As he left his campsite and neared the battlefield he could hear the vultures cawing and tearing away at anything that could be ripped off. He was mindful of the fact that he may end up dinner himself depending on the frenzy of the birds and what ever else may be afoot.

Walking in and around the field the vultures barely took notice of his presence and he could find no sign of other’s in the area. He found the battlefield looked a lot like a scene from the movie “Braveheart” or “Gladiator”. These guys were definitely some medieval warriors. Hand to hand combat with archers far away, shooting flaming arrows after the catapults launched barrels of what ever flammables they could make. As a warrior one could only hope to die on the hilt of a sword rather than be burned to death.

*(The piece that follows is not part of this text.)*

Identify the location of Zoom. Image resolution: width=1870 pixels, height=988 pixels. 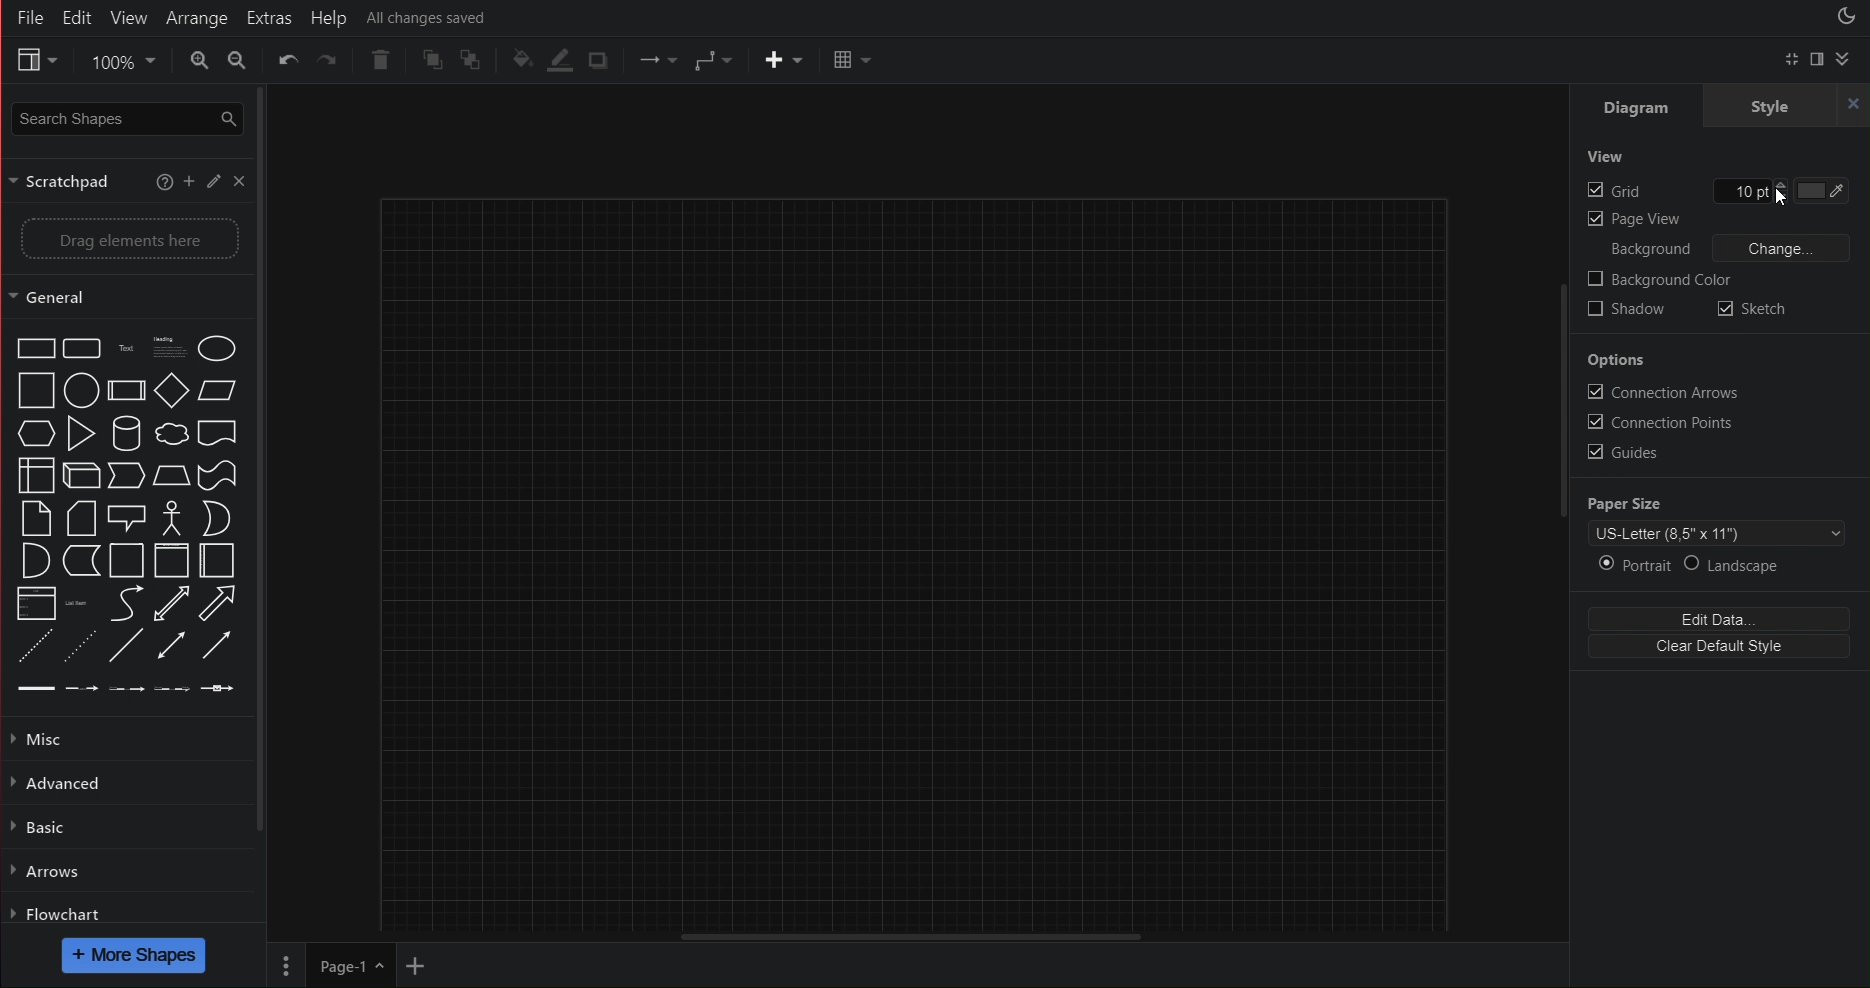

He had a thing about wearing the amour of a dead man. Not sure why that was. Call it superstition. Hover he did take up a nice long sword, axe, dagger, a backpack and some other provisions. He did find a long bow and several quivers of arrows. He would certainly have to practice with these; they sure were not like the compound bows back home. He searched and searched but could not find any scrolls, maps or notes that may give him any hints. Then he remembered that if the history of these people were like the history of his own, then most of them couldn’t write or read anyway.

He decided to skirt the battle field again looking for the heaviest beaten path away. He did this in hope that this would lead him in the direction of the victors and lead him to answers. It was obvious that it had been several days since any one alive was here so he didn’t think he needed to worry about security patrols for a few days. He knew an individual could move faster than an army so it would be awhile before he should see anyone. So off he went.